(Dataset extract)

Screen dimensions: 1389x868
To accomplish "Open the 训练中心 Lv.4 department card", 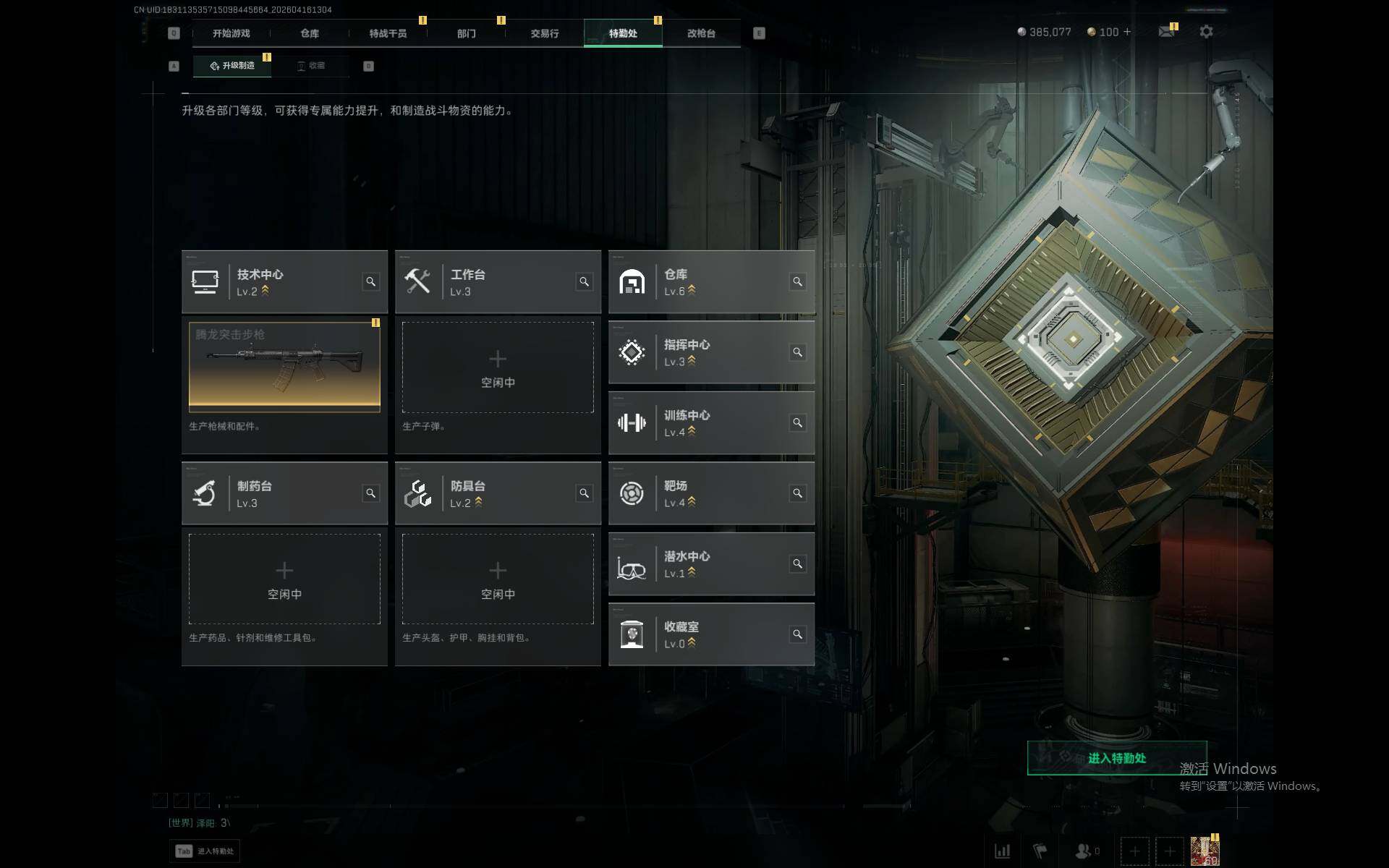I will [711, 423].
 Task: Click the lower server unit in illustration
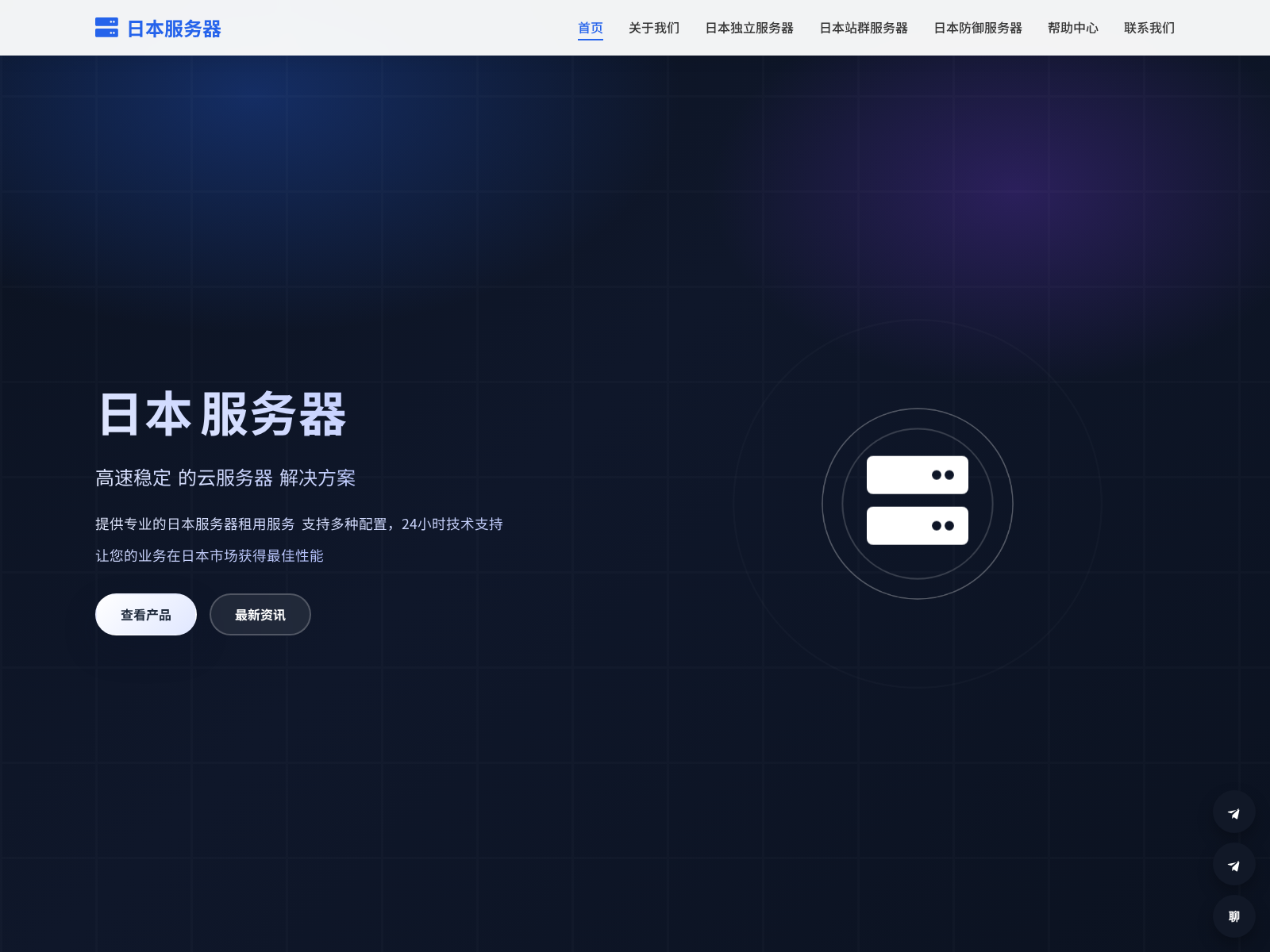(x=917, y=526)

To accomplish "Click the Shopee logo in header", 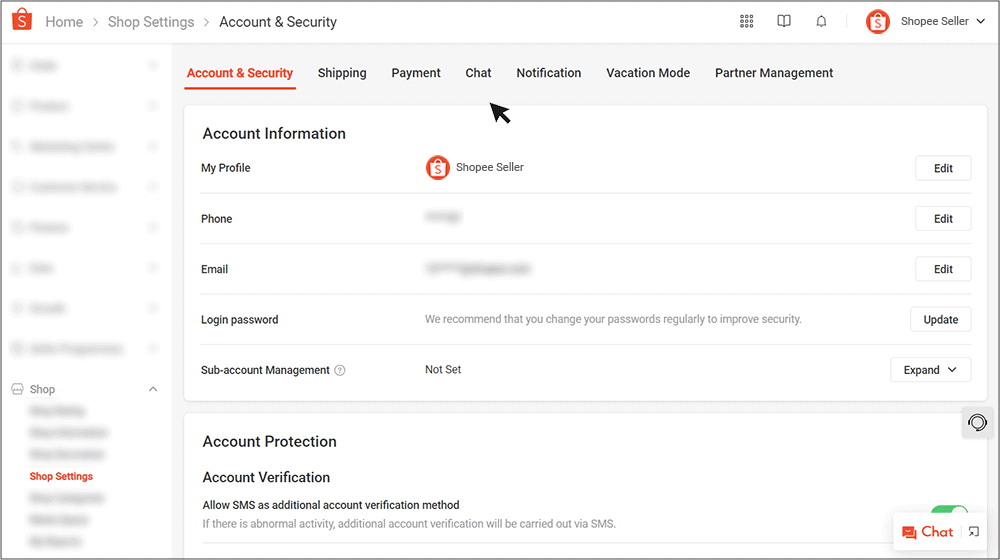I will point(22,21).
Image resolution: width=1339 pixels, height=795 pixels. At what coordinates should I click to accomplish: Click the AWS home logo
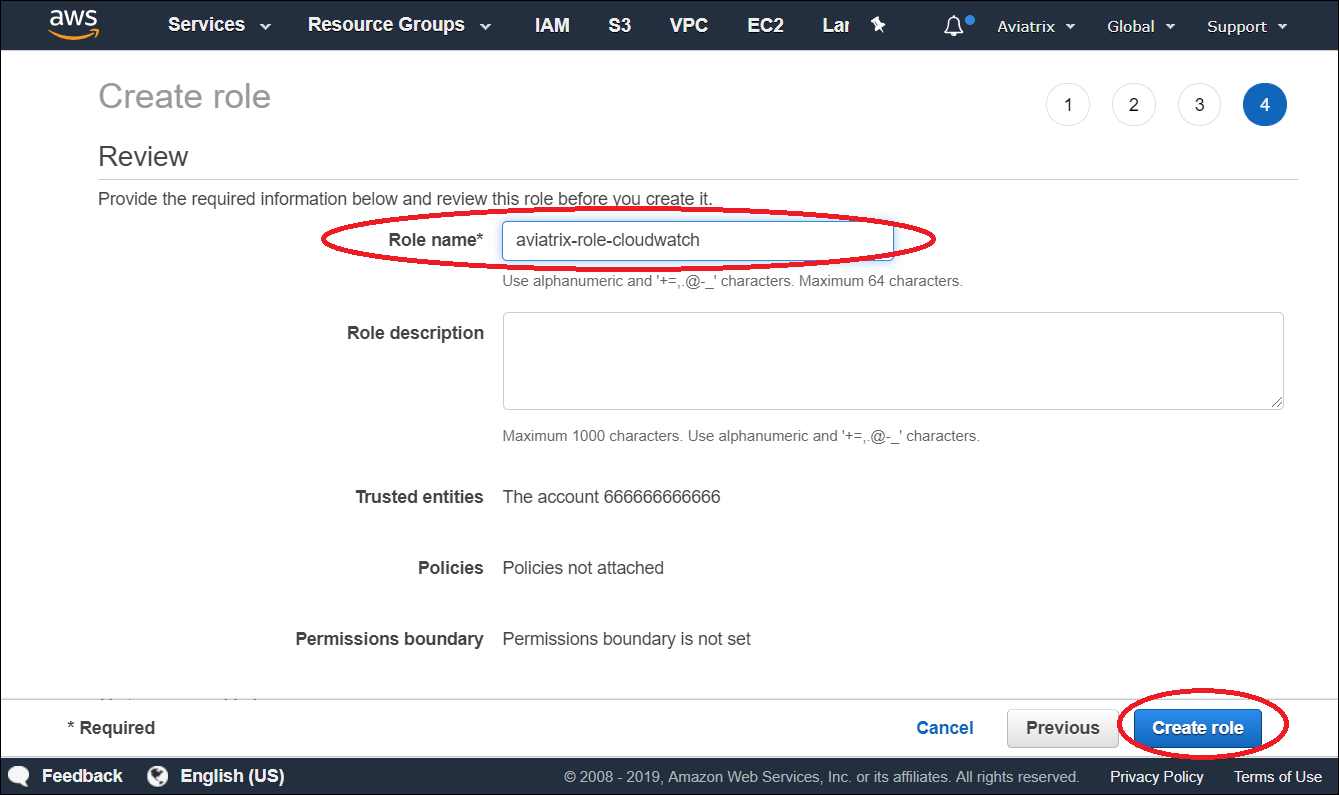(71, 25)
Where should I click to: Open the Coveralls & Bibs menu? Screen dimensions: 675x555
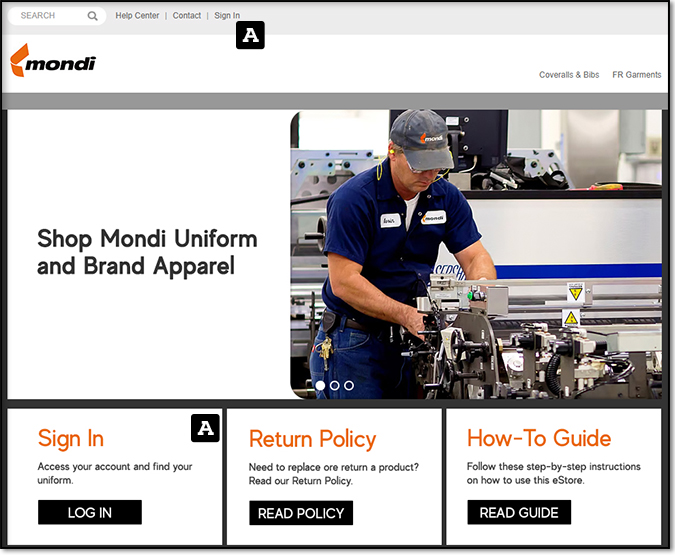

(End Dataset extract)

For the word "Screen", go through the records and show each line that carries it.

Exercise output:
Screen dimensions: 1389x868
Where should I click to: Open the Coveralls & Bibs menu? Screen dimensions: 675x555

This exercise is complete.